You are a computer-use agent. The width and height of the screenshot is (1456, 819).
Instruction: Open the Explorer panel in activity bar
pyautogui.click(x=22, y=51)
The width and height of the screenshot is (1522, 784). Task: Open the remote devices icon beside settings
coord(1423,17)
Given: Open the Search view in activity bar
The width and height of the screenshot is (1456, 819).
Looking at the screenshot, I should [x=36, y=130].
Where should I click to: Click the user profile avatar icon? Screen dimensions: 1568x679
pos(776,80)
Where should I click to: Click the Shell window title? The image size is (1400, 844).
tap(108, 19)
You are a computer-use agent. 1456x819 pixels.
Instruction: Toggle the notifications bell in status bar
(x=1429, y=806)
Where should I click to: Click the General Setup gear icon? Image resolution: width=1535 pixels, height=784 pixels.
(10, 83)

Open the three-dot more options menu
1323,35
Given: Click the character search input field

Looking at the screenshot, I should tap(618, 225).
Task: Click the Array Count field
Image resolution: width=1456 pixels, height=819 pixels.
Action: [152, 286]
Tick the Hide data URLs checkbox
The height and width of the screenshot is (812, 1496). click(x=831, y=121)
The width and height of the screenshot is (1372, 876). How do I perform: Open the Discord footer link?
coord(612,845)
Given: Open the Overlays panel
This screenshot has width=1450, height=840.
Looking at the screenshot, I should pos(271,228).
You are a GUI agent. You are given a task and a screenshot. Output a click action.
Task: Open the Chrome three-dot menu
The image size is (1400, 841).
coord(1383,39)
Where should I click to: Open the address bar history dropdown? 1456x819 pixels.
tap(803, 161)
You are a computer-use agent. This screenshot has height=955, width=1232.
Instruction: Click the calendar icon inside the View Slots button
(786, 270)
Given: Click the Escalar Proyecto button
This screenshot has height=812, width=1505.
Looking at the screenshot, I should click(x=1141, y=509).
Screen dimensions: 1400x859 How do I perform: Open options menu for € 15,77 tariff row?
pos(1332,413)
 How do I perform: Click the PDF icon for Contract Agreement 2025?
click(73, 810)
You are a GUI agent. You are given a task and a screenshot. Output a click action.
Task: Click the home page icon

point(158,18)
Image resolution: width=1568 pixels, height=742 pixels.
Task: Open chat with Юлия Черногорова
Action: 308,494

##########

> _The task_
Please transcribe the records in full, keeping every word as it is.

> _Answer space_
You are a computer-use agent. The width and height of the screenshot is (1456, 819).
Instruction: Open the Explorer panel in activity bar
pyautogui.click(x=22, y=51)
The width and height of the screenshot is (1522, 784). Task: Open the remote devices icon beside settings
coord(1423,17)
Given: Open the Search view in activity bar
The width and height of the screenshot is (1456, 819).
Looking at the screenshot, I should [x=36, y=130].
Where should I click to: Click the user profile avatar icon? Screen dimensions: 1568x679
pos(776,80)
Where should I click to: Click the Shell window title? The image size is (1400, 844).
tap(108, 19)
You are a computer-use agent. 1456x819 pixels.
Instruction: Toggle the notifications bell in status bar
(x=1429, y=806)
Where should I click to: Click the General Setup gear icon? Image resolution: width=1535 pixels, height=784 pixels.
(10, 83)

Open the three-dot more options menu
1323,35
Given: Click the character search input field

Looking at the screenshot, I should tap(618, 225).
Task: Click the Array Count field
Image resolution: width=1456 pixels, height=819 pixels.
Action: [152, 286]
Tick the Hide data URLs checkbox
The height and width of the screenshot is (812, 1496). click(x=831, y=121)
The width and height of the screenshot is (1372, 876). How do I perform: Open the Discord footer link?
coord(612,845)
Given: Open the Overlays panel
This screenshot has width=1450, height=840.
Looking at the screenshot, I should pos(271,228).
You are a GUI agent. You are given a task and a screenshot. Output a click action.
Task: Open the Chrome three-dot menu
The image size is (1400, 841).
coord(1383,39)
Where should I click to: Open the address bar history dropdown? 1456x819 pixels.
tap(803, 161)
You are a computer-use agent. This screenshot has height=955, width=1232.
Instruction: Click the calendar icon inside the View Slots button
(786, 270)
Given: Click the Escalar Proyecto button
This screenshot has height=812, width=1505.
Looking at the screenshot, I should click(x=1141, y=509).
Screen dimensions: 1400x859 How do I perform: Open options menu for € 15,77 tariff row?
pos(1332,413)
 How do I perform: Click the PDF icon for Contract Agreement 2025?
click(73, 810)
You are a GUI agent. You are given a task and a screenshot. Output a click action.
Task: Click the home page icon

point(158,18)
Image resolution: width=1568 pixels, height=742 pixels.
Task: Open chat with Юлия Черногорова
Action: 308,494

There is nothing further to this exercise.